The AI was “not confident enough to make a recommendation” about a picture of my son, but suggested he might be a northern leopard frog, a garden snail or a gopher snake, among other, non-human creatures. As all of these are spotted, I realized the computer vision was seeing the polka-dot background of my son’s highchair and misidentifying it as part of the specimen. So I cropped the picture until only his face was visible and pressed “classify.” “We're pretty sure this is in the suborder Lizards,” the AI responded. Either my baby looks like a lizard or—the real answer, I presume—this shows that the model only recognizes what it’s been fed. And no one is feeding it pictures of humans, for obvious reasons.

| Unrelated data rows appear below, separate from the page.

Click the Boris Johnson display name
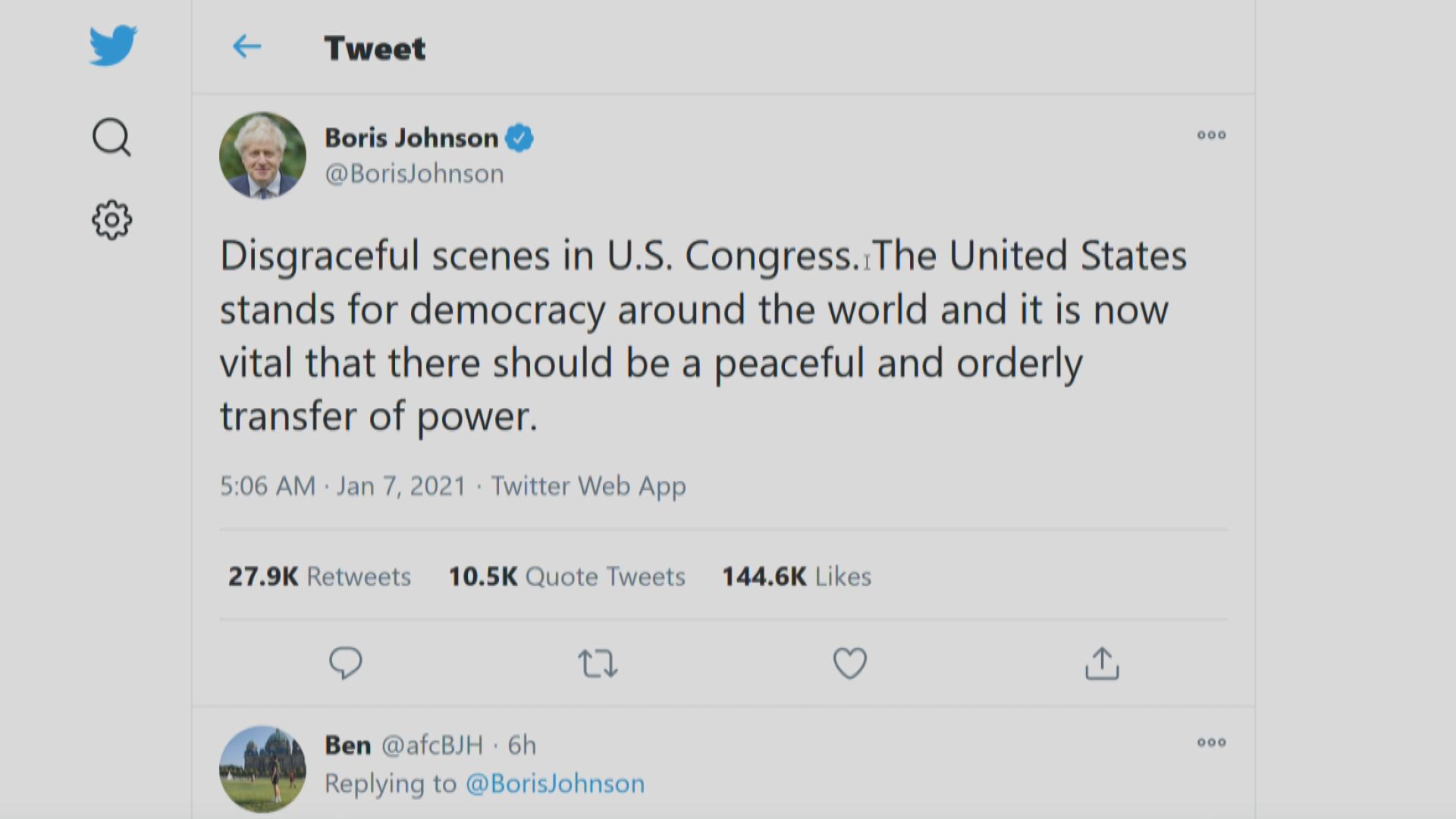[x=411, y=138]
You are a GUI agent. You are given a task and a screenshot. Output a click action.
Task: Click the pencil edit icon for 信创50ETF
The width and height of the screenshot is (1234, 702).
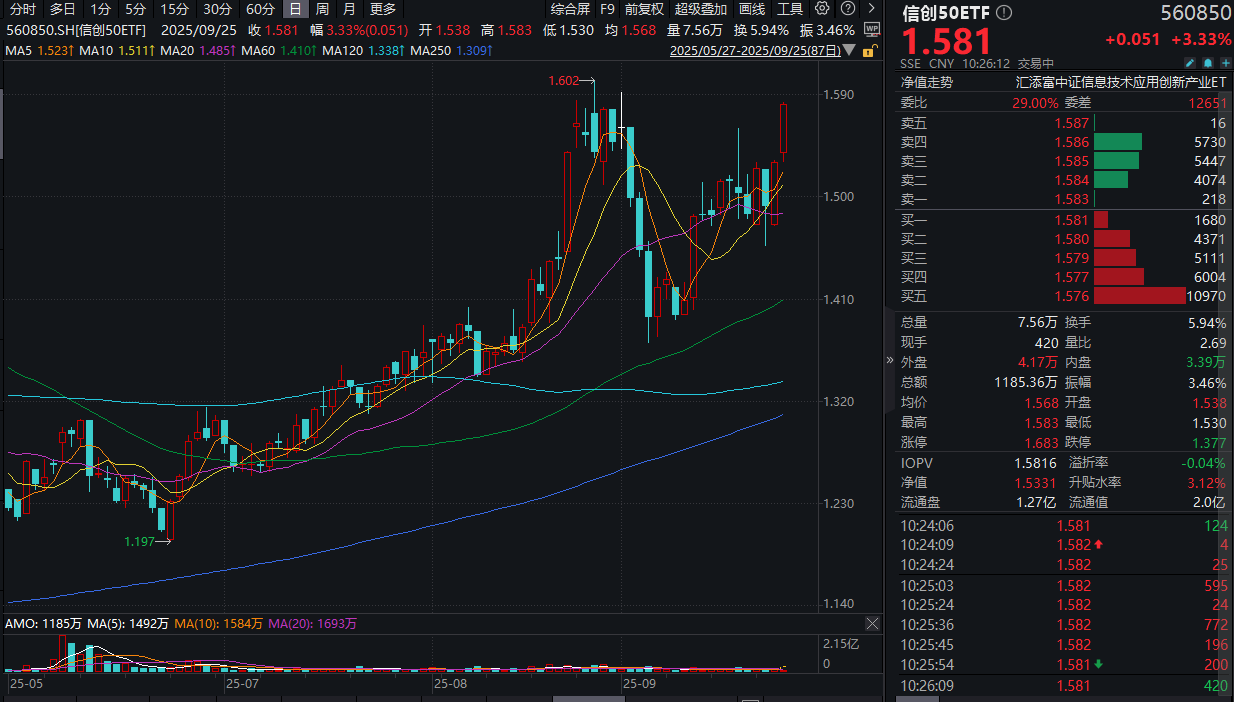point(1190,61)
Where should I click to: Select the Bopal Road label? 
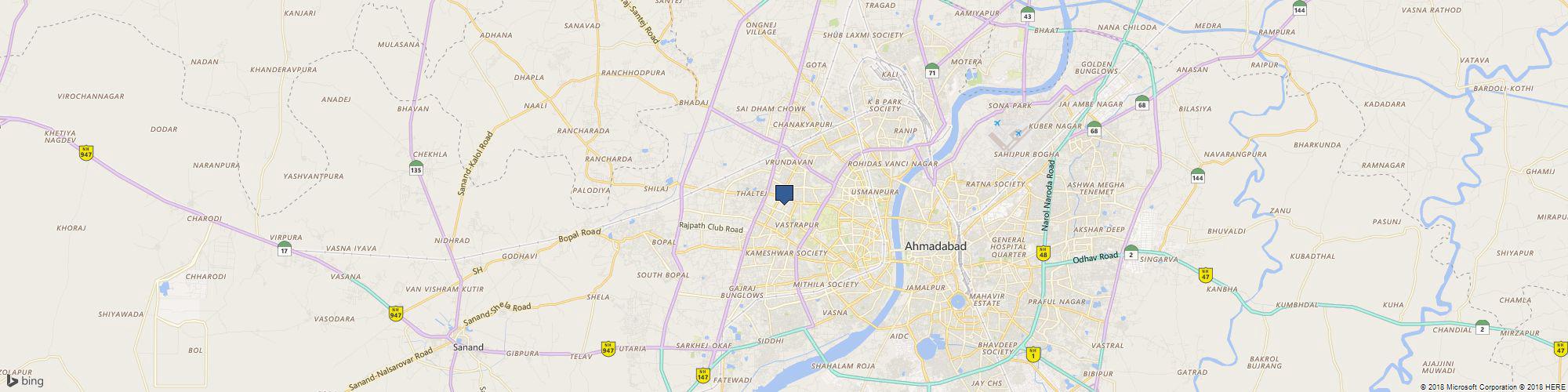pos(579,234)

iNaturalist hopes the app will take pressure off its community of experts, and allow for a larger community of observers to participate, such as groups of schoolchildren. It could also allow for “camera trapping” – sending in streams of images from a camera trap, which takes a picture when it’s triggered by motion. iNaturalist has discouraged camera trapping, as it floods the site with huge amounts of images that may or may not actually need expert identification that (some images will be empty, while others would catch common animals like squirrels that the camera's owner could easily identify himself or herself). But with the AI that wouldn’t be a problem. iNaturalist also hopes the new technology will engage a new community of users, including people who might have an interest in nature but wouldn’t be willing to wait several days for an identification under the crowdsourced model.
Quick species identification could also be useful in other situations, such as law enforcement.

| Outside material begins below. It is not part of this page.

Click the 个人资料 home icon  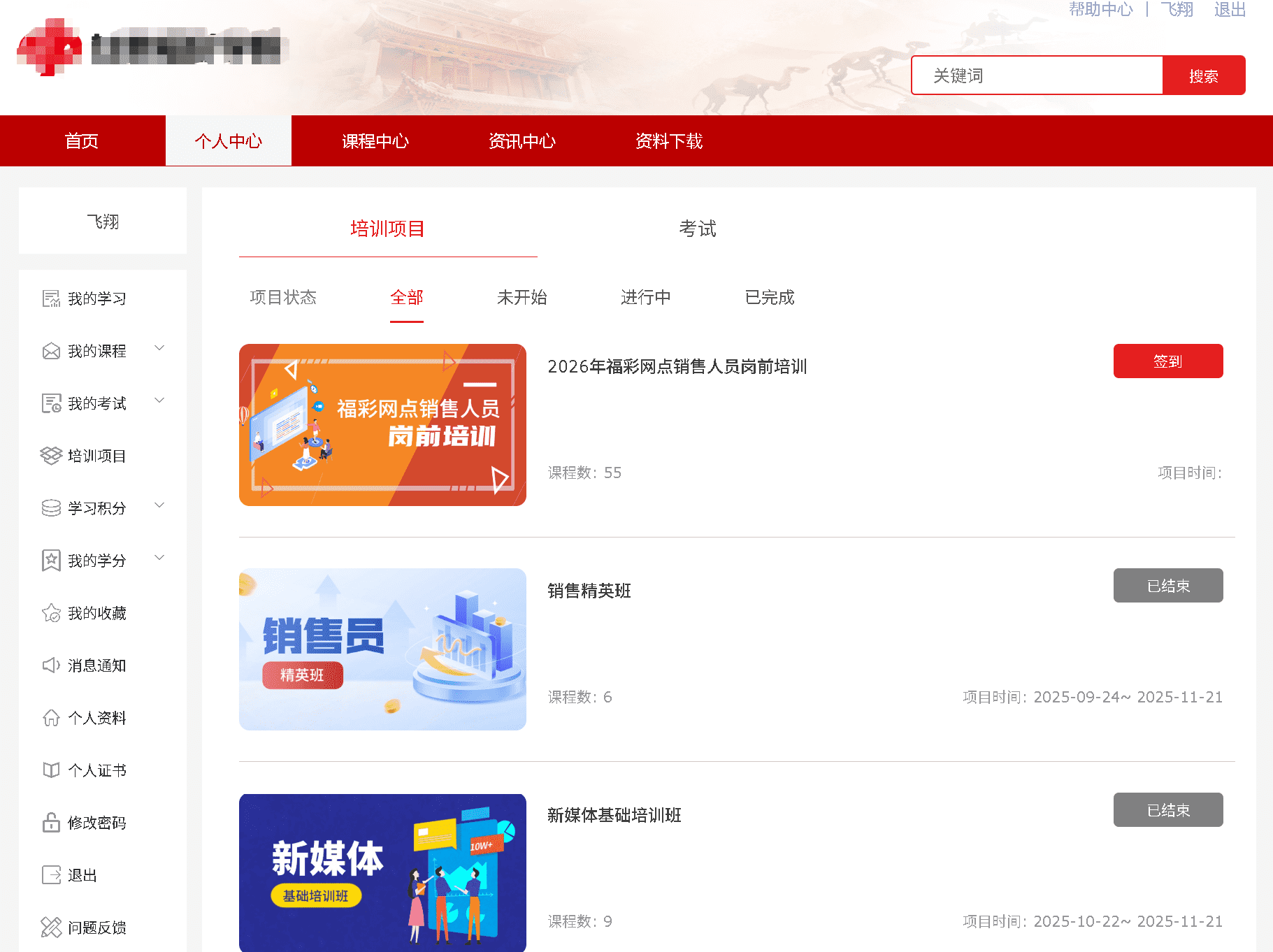51,718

“Let’s say TSA workers open a suitcase and someone’s got geckos,” says Loarie. “They need to know whether to arrest someone or not.”
In this case, the AI could tell the TSA agents what type of gecko they were looking at, which could aid in an investigation.
iNaturalist is not the only site taking advantage of computer vision to engage citizen scientists. The Cornell’s Merlin Bird ID app uses AI to identify more than 750 North American birds. You just have to answer a few simple questions first, including the size and color of the bird you saw. [email protected] does the same for plants, after you tell it what part of the plant it’s looking at (flower, fruit, etc.).
This is all part of a larger wave of interest in using AI to identify images. There are AI programs that can identify objects from drawings (even bad ones). AIs can look at paintings and identify artists and genres. Many experts think computer vision will play a huge role in healthcare, making it easier to identify, for example, skin cancers. Car manufacturers use computer vision to teach cars to identify and avoid hitting pedestrians. A plot point of a recent episode of the comedy Silicon Valley dealt with a computer vision app for identifying food. But since its creator only trained it on hot dogs—since training a neural network requires countless hours of human labor—it could only distinguish between hot dogs and “not hot dogs.”
This question of humor labor is important. Massive databases of correctly labeled images are crucial to training AIs, and can be hard to come by. iNaturalist, as a longtime crowdsourced site, already has exactly this kind of database, which is why its model has been advancing so quickly, Loarie says. Other sites and apps have to find their data elsewhere, often from academic images.
“It’s still early days, but I guarantee in the next year you’re going to see a proliferation of these kinds of apps,” Loarie says.